The Oz books -- like the Potter books -- attracted flak from Christian

fundamentalists who complain that the authors are shilling for witchcraft

and thereby confusing and disturbing our young people. (This isn’t unique

in Orange County. The books have been challenged in 25 school districts

in 17 states and banned in schools in Kansas and Colorado.)

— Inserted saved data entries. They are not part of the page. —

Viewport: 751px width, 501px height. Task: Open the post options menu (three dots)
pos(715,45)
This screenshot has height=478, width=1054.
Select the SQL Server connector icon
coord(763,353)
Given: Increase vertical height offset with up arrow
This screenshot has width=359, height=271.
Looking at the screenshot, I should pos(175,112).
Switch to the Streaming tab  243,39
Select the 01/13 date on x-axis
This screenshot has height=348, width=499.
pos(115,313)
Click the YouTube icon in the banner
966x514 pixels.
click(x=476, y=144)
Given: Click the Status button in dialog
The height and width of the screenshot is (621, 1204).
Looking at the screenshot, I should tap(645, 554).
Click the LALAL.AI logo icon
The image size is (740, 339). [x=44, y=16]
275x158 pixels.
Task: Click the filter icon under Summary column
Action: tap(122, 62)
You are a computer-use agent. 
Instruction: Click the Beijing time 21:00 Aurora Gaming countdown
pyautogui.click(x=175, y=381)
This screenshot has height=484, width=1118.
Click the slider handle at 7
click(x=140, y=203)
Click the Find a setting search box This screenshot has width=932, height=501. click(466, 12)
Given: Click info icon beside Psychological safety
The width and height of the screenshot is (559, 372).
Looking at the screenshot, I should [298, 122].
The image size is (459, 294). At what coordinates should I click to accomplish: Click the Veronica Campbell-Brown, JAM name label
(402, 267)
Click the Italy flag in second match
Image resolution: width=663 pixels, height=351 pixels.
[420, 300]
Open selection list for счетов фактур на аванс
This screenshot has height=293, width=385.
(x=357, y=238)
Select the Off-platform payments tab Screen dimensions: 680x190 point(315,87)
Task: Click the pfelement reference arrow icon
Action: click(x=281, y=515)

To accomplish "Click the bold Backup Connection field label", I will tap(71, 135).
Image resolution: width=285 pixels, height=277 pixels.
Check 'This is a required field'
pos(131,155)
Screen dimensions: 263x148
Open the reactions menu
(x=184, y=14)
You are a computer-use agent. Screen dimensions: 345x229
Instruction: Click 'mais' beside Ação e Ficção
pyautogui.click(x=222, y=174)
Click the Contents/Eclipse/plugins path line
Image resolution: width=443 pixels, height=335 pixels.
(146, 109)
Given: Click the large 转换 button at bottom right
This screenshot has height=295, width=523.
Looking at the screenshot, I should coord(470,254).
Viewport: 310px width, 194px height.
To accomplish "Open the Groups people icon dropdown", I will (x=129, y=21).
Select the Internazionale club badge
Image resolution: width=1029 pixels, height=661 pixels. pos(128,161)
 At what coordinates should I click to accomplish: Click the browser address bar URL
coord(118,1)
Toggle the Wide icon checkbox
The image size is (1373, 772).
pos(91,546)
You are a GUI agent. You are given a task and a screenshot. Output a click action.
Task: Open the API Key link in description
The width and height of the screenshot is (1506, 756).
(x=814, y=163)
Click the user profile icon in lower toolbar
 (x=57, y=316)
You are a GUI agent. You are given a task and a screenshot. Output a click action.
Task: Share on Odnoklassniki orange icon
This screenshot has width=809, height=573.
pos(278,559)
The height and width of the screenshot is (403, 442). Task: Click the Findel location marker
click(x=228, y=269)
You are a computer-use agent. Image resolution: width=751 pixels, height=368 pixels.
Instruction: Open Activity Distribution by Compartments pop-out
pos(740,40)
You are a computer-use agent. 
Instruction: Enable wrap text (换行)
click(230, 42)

The Oz books were also challenged as subliminal tracts on socialism by

the followers of Sen. Joseph McCarthy. The political right hasn’t yet

discovered that message in the Potter books, but it’s still early in the

game.

The broader picture was offered up by author Sidney Sheldon in an

interview last Sunday with the Los Angeles Times when he said: “Harry

Potter is one of the best things that has ever happened to literature

because it is getting children excited to read instead of playing

computer games. (And) when they are done with Harry Potter, they will

start reading other books ... It’s so important for them to be able to

read. These are the people who in 30, 40, 50 years will be running our

country, and they are so ill-equipped.”

Whatever other legacy I will leave, the one that might well make me

the proudest is that the children I helped raise all grew up in an

enthusiastic, open-ended home reading environment -- and all of them are

avid readers now.

The most recent, my stepson Erik, is now reading heavyweights I’ve

never laid a glove on, in spite of the fact that he resisted for 15 years

my insistence that he read “Penrod.” Instead, he left a whole closet full

of comic books in our back bedroom. He insists they will be quite

valuable some day and has thus far successfully resisted suggestions that

he move them into his own space.

They do, however, illustrate a premise that I strongly believe: that

reading is reading, and that kids who cut their teeth on comic books are

quite likely to wallow in Proust and Camus in later years.

When the lines dwindle down, I plan to buy the Harry Potter book I

sampled in Newsweek and read it clear through -- maybe even ahead of the

14 other unread books on my night table.

But I must confess to an ulterior motive. I’m hoping to find some clue

as to how wizardry might get the Anaheim Angels into the World Series.